<< problem 348 - Sum of a square and a cube | Prime generating integers - problem 357 >> |

# Problem 349: Langton's ant

(see projecteuler.net/problem=349)

An ant moves on a regular grid of squares that are coloured either black or white.

The ant is always oriented in one of the cardinal directions (left, right, up or down) and moves from square to adjacent square according to the following rules:

- if it is on a black square, it flips the color of the square to white, rotates 90 degrees counterclockwise and moves forward one square.

- if it is on a white square, it flips the color of the square to black, rotates 90 degrees clockwise and moves forward one square.

Starting with a grid that is entirely white, how many squares are black after 10^18 moves of the ant?

# My Algorithm

I had no idea how to solve this problem until I read the Wikipedia page about Langton's ant: en.wikipedia.org/wiki/Langton's_ant

One thing was especially interesting: the initial movement of the ant may be chaotic, but after a while a certain pattern develops which repeats after 104 steps.

My program simulates the movement of the ant on a 64x64 grid (starting in the middle).

It counts the number of black squares and every 104 steps (= 1 cycle) it computes the delta compared to the number of black squares 104 steps ago.

As soon as I observe the same difference over at least 10 cycles I can easily find out how many cycles are needed for 10^18 steps (minus the steps already taken).

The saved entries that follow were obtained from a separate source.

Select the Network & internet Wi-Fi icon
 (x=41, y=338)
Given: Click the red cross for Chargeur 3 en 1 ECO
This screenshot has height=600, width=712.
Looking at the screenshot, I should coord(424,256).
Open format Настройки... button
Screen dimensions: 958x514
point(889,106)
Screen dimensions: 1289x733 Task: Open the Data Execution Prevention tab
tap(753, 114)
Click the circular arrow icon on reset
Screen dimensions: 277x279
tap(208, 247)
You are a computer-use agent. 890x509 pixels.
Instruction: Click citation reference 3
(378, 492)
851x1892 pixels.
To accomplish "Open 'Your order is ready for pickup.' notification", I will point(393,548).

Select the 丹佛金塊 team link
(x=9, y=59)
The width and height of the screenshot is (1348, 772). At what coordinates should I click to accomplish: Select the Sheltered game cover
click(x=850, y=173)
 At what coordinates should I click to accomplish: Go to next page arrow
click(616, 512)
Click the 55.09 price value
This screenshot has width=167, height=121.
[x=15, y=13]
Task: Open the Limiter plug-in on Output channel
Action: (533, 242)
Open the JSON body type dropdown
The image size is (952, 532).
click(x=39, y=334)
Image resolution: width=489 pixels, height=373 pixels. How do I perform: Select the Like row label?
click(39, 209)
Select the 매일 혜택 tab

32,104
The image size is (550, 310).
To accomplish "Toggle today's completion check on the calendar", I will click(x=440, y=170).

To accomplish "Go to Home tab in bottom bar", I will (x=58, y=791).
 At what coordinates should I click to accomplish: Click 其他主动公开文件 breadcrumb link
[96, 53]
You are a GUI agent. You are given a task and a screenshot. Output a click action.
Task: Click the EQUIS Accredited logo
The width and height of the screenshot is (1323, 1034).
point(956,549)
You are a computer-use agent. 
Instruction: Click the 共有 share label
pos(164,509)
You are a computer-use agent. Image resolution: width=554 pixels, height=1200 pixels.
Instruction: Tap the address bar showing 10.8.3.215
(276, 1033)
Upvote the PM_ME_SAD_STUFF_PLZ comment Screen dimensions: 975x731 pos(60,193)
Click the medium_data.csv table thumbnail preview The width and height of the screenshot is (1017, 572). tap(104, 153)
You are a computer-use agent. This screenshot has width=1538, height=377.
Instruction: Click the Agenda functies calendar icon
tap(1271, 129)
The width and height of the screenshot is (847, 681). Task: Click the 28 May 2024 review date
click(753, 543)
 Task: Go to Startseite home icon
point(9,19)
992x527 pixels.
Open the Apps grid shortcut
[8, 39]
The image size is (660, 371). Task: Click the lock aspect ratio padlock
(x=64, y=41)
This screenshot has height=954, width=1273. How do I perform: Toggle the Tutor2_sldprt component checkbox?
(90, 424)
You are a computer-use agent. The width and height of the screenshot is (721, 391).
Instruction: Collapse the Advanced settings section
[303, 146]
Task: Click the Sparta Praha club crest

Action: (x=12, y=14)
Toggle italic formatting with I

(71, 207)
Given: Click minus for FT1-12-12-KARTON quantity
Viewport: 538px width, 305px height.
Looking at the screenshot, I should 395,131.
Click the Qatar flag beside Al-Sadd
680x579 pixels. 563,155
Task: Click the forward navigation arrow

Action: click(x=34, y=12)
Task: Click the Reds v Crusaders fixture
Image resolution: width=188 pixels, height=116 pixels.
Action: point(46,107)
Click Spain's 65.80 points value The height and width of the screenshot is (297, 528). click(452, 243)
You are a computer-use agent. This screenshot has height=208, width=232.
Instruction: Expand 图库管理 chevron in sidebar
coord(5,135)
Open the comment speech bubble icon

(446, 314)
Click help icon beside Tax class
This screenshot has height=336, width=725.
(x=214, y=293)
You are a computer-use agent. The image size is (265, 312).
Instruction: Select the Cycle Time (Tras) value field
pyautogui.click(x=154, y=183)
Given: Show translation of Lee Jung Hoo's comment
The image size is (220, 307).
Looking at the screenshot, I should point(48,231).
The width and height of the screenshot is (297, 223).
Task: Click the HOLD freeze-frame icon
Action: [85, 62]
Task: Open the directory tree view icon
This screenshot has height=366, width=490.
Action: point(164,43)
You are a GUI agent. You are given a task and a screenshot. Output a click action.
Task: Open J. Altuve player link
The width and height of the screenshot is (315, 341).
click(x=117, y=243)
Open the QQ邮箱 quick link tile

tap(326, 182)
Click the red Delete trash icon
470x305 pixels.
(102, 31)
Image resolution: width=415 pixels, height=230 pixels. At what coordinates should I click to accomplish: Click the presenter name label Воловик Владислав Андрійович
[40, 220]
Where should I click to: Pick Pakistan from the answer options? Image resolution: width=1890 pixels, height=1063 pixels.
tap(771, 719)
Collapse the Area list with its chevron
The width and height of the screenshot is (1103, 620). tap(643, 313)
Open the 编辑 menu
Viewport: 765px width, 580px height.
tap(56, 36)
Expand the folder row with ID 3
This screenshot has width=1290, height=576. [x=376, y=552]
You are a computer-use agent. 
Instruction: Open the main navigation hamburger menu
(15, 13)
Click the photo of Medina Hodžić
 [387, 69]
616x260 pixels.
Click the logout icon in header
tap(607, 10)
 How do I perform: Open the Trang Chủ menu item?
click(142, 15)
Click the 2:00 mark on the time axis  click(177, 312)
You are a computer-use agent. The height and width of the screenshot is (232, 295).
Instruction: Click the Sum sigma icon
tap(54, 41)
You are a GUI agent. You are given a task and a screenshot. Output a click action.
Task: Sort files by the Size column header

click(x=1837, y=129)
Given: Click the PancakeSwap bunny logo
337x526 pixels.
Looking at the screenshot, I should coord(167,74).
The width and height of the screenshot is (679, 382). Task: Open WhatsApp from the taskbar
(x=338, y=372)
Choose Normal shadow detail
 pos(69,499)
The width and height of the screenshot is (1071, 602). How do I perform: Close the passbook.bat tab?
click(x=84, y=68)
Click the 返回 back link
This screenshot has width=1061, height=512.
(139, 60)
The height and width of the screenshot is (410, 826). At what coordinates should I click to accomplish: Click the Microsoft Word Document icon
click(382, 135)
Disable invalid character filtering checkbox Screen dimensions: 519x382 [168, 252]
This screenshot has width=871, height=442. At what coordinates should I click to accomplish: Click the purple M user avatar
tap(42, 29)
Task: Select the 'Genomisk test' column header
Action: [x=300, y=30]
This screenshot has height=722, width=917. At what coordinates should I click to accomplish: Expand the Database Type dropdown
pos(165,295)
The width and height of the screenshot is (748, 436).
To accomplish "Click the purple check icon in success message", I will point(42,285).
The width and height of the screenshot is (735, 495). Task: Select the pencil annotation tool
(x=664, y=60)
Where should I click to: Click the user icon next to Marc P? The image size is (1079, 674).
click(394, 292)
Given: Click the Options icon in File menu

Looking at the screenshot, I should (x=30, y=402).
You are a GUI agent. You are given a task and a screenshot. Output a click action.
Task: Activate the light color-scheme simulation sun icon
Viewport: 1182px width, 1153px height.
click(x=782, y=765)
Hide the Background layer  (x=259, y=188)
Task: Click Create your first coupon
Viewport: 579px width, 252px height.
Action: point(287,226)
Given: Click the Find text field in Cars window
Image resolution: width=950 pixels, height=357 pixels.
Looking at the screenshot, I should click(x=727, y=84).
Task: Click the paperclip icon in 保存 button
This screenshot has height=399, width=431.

To simplify my computation I don't check the difference at the start of a cycle but after the 40th steps of a cycle because 10^18 mod 104 = 40.

## Note

The recurring pattern appears after about 10000 steps.

# My code

… was written in C++11 and can be compiled with G++, Clang++, Visual C++. You can download it, too.

#include <iostream>
#include <vector>
int main()
{
auto limit = 1000000000000000000LL;
std::cin >> limit;
// colors encoded with a single bit
const bool White = false;
const bool Black = true;
// 128x128 squares (nice power of two with sufficient squares for the first 10000 steps)
const unsigned int Size = 128;
// 2D grid stored as a 1D array: pos = y * Size + x;
std::vector<bool> grid(Size * Size, White);
// initial position of the ant
unsigned int x = Size / 2;
unsigned int y = Size / 2;
// delta movement when ant moves Up, Left, Down, Right
const short DeltaX[] = { 0, +1, 0, -1 };
const short DeltaY[] = { +1, 0, -1, 0 };
// direction 0..3 (see DeltaX and DeltaY)
short direction = 0; // any direction is fine
// a pattern with cycle length 104 emerges after a while (see https://en.wikipedia.org/wiki/Langton%27s_ant )
const auto Cycle = 104;
const auto Remainder = limit % Cycle; // = 40
// number of black squares
auto count = 0LL;
// and the value of "count" 104 steps ago
auto last = count;
// keep track of the deltas (which are "count-last")
std::vector<int> lastDeltas = { 0 };
// assume a "steady state" if the most recent 10 cycles have the same deltas
const unsigned int StopIfSameDeltas = 10;
// number of steps taken
auto steps = 0;
while (steps < limit)
{
// check every 104 steps whether the "steady state" was achieved
if (steps % Cycle == Remainder)
{
// change of Black squares
auto diff = int(count - last);
lastDeltas.push_back(diff);
last = count;
// need a few samples ...
if (lastDeltas.size() >= StopIfSameDeltas)
{
bool samesame = true;
// always the same diff during the most recent cycles ?
for (auto scan = lastDeltas.rbegin(); scan != lastDeltas.rbegin() + StopIfSameDeltas; scan++)
if (*scan != diff)
{
// nope, found a different difference :-(
samesame = false;
break;
}
// yes, entered "steady state"
if (samesame)
{
// determine number of cycles left
auto remainingCycles = (limit - steps) / Cycle;
// and multiply by 12
count += remainingCycles * diff;
// stop searching
break;
}
}
}
// ant moves one step
auto pos = y * Size + x;
if (grid[pos] == White)
{
// flip square
grid[pos] = Black;
count++;
// counter-clockwise
direction = (direction + 1) % 4;
}
else // Black
{
// flip square
grid[pos] = White;
count--;
// clockwise
direction = (direction + 4 - 1) % 4; // plus 4 avoids negative numbers
}
// "That's one small step for an ant, one giant leap for antkind"
x += DeltaX[direction];
y += DeltaY[direction];
steps++;
}
// display result
std::cout << count << std::endl;
return 0;
}

This solution contains 17 empty lines, 28 comments and 2 preprocessor commands.

# Interactive test

You can submit your own input to my program and it will be instantly processed at my server:

This is equivalent to`echo 10 | ./349`

Output:

*Note:* the original problem's input `1000000000000000000`

__cannot__ be entered

because just copying results is a soft skill reserved for idiots.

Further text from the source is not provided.